■ Kutipan Teks:
===============
SETIAP buku-buku yang dibuatnya, khususnya yang berisi nasehat, selalu disertai contoh-contoh kasus yang terjadi di sekelilingnya pada masa yang sama. Tak banyak sosok ulama yang bukan hanya fasih bicara agama namun juga menguasai politik, ketatanegaraan, sejarah, hukum, dan pandai berkata-kata dalam karya sastra. Raja Ali Haji salah satunya. Selain pemahaman agamanya yang sangat luas, ia juga banyak menghasilkan buku-buku di bidang lain. Karya-karyanya di bidang sastra sangat diperhitungkan di masanya yaitu di abad ke-19.
===============
■ Perintah Tertulis 1:
Menurut teks tentang Raja Ali Haji, pada abad ke berapa karya-karyanya di bidang sastra sangat diperhitungkan?
■ Perintah Tertulis 2:
Teruskan teks tentang Raja Ali Haji dari kalimat terakhirnya.
Daftar yang menyusul merupakan bahan tersendiri, terpisah dari teks tentang Raja Ali Haji.

■ Informasi yang Diberikan:
===============
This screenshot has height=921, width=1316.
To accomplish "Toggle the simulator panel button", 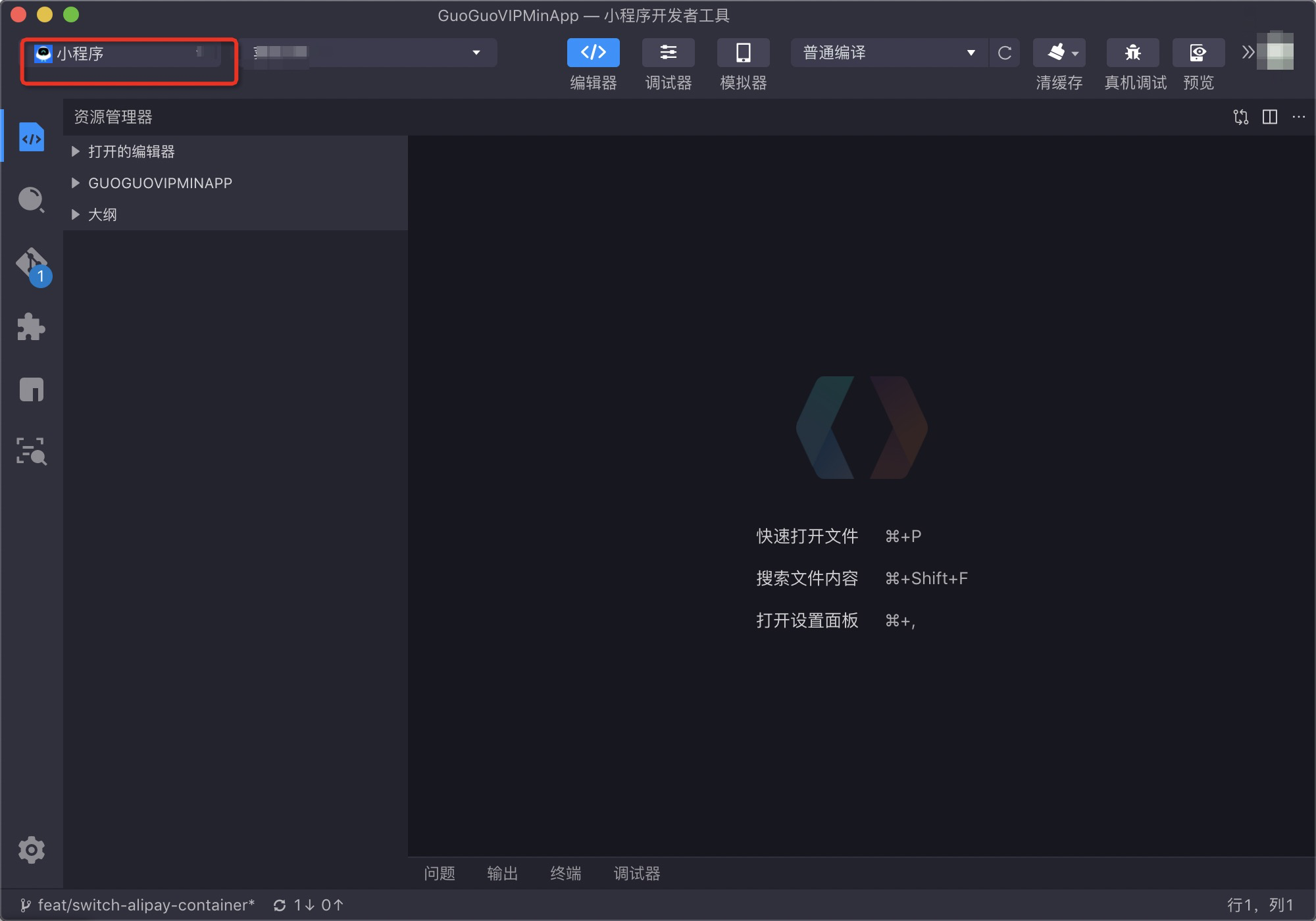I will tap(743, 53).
===============
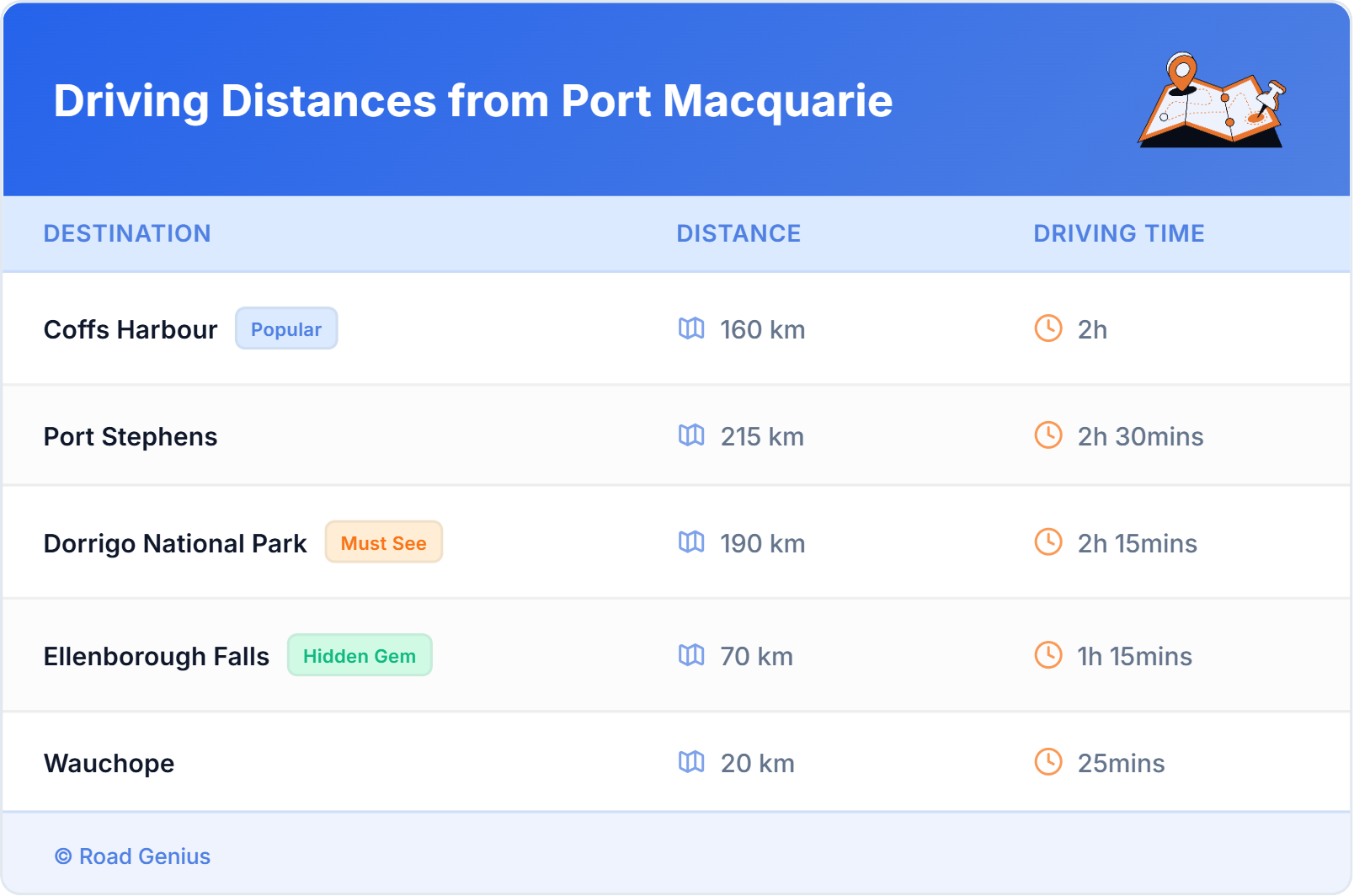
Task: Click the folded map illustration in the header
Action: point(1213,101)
===============
■ Jawaban Tertulis 1:
Pada abad ke-19.

■ Jawaban Tertulis 2:
Tokoh ini lahir pada 1809 di Pulau Penyengat, Riau. Namun, ia sejatinya keturunan Bugis. Kakeknya, Raja Haji, merupakan salah satu pahlawan Melayu-Bugis ternama, yang pernah menjabat Yamtuan Muda (atau perdana menteri ke-4) dalam Kesultanan Johor-Riau. Dia pula yang membuat Kesultanan Johor-Riau maju pesat sehingga menjadi pusat perdagangan dan kebudayaan. Darah sastrawan menurun dari ayahnya, Raja Ahmad, salah satu dari dua putra Raja Haji. Pangeran Riau pertama yang pergi haji itu merupakan orang pertama yang menyusun epos yang melukiskan sejarah orang Bugis di Melayu dan hubungannya dengan raja-raja Melayu.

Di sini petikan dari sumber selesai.